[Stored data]
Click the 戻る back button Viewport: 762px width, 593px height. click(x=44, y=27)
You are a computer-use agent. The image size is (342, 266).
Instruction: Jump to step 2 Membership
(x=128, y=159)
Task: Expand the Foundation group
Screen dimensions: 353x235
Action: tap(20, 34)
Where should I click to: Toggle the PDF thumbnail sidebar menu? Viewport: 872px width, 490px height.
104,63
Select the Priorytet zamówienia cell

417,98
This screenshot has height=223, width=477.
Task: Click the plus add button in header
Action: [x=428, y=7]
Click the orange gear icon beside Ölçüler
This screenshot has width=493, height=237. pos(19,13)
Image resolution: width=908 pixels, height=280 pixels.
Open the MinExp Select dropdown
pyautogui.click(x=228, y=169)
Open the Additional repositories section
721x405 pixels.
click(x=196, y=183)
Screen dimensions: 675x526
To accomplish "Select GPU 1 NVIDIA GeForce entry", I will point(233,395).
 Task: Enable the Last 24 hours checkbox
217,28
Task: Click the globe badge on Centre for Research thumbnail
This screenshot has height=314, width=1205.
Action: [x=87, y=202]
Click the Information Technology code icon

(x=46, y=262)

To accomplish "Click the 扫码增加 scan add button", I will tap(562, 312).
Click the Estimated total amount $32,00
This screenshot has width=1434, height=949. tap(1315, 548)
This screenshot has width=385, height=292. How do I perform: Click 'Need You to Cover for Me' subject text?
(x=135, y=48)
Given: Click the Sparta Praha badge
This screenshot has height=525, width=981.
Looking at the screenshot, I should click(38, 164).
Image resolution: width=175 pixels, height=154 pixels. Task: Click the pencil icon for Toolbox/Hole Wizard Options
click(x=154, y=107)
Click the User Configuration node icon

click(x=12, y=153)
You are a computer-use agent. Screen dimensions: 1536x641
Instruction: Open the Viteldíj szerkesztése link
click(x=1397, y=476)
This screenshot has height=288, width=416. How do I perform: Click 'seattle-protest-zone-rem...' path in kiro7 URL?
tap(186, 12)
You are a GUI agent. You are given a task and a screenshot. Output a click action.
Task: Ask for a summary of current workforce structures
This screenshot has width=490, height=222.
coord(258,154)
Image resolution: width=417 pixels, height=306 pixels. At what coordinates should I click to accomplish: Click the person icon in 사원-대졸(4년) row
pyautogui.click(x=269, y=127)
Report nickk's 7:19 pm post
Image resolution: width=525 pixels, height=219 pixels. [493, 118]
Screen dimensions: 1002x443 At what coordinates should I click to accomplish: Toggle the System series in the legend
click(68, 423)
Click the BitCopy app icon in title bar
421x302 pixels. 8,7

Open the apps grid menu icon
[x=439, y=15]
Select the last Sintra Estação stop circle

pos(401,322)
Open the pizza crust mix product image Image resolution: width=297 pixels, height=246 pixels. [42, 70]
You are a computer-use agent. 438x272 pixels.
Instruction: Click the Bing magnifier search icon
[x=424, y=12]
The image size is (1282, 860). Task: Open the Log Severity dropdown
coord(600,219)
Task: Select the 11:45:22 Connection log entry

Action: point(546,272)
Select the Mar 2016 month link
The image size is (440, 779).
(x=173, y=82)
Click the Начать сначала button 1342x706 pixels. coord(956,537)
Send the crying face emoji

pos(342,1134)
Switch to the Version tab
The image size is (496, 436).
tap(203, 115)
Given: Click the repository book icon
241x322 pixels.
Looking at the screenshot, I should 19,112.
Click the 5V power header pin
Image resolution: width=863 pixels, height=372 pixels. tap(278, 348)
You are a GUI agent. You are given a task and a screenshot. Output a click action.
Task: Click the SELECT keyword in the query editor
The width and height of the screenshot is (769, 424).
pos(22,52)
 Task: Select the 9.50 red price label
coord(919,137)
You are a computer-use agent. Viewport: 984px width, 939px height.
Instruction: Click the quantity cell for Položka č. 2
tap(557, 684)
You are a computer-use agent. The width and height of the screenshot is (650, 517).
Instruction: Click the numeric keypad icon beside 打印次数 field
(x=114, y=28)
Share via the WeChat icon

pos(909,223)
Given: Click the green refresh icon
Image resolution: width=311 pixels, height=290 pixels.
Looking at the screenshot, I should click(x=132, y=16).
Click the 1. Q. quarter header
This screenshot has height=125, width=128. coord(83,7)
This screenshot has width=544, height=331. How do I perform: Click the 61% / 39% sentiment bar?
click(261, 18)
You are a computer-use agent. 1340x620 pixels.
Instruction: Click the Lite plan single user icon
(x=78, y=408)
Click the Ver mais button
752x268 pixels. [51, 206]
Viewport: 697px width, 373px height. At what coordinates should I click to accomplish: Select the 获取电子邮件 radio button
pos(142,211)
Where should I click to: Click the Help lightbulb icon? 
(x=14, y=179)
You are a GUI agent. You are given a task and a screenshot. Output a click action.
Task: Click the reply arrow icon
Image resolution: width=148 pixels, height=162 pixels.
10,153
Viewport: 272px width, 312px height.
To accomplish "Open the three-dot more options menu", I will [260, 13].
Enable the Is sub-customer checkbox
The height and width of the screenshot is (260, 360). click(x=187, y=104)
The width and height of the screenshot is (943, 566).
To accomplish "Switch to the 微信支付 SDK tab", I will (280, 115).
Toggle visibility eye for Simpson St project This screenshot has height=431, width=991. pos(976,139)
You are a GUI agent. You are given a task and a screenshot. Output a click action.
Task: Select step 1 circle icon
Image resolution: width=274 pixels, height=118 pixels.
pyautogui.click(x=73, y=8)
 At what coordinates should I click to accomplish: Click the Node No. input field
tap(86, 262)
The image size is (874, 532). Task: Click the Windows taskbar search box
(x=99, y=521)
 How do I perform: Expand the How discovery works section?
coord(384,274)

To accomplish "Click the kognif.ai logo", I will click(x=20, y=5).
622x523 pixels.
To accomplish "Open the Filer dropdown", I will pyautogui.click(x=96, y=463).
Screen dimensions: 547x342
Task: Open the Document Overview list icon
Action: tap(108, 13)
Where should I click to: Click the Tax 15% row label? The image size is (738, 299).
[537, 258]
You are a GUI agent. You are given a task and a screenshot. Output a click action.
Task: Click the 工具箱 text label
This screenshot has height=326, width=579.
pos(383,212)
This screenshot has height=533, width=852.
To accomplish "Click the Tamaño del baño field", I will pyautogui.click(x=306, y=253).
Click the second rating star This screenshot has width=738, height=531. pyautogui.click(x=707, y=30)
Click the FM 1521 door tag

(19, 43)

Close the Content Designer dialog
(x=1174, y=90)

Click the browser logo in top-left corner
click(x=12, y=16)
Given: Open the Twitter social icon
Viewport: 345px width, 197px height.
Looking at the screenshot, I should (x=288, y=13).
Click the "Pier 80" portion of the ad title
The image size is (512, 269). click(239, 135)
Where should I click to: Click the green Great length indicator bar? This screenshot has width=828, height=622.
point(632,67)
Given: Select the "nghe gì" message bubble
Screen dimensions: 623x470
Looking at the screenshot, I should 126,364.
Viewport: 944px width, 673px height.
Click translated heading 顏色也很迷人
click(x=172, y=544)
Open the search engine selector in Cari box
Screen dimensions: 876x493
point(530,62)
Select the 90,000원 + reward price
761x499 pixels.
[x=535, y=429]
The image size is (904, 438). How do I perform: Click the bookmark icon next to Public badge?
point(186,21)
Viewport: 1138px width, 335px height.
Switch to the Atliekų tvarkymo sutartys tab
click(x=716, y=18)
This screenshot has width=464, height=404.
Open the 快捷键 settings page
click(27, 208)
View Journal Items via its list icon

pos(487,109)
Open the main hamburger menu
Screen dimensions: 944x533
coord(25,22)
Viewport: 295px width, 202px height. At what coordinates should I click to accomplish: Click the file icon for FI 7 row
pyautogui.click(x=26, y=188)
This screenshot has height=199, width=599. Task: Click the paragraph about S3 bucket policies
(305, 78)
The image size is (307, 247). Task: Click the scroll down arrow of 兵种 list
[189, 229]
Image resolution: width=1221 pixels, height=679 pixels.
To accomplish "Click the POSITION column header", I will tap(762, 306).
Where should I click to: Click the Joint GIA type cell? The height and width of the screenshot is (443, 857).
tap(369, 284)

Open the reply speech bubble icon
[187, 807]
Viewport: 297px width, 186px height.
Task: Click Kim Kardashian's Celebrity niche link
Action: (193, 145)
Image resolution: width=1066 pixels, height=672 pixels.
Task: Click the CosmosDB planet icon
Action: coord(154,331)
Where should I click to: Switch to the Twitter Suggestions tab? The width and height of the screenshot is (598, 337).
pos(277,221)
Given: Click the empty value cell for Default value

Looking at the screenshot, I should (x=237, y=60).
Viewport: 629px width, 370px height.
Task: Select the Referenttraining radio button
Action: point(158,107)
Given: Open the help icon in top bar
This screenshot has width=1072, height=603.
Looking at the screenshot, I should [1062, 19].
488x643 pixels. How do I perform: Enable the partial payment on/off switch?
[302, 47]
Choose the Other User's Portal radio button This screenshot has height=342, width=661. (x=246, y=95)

_Activity_: Write out exactly the lines above from the line with "Screen dimensions: 1002x443" through the line with "Open the pizza", both of them included, and leave out all other lines.

_Reply_:
Screen dimensions: 1002x443 At what coordinates should I click to accomplish: Toggle the System series in the legend
click(68, 423)
Click the BitCopy app icon in title bar
421x302 pixels. 8,7

Open the apps grid menu icon
[x=439, y=15]
Select the last Sintra Estação stop circle

pos(401,322)
Open the pizza crust mix product image Image resolution: width=297 pixels, height=246 pixels. [42, 70]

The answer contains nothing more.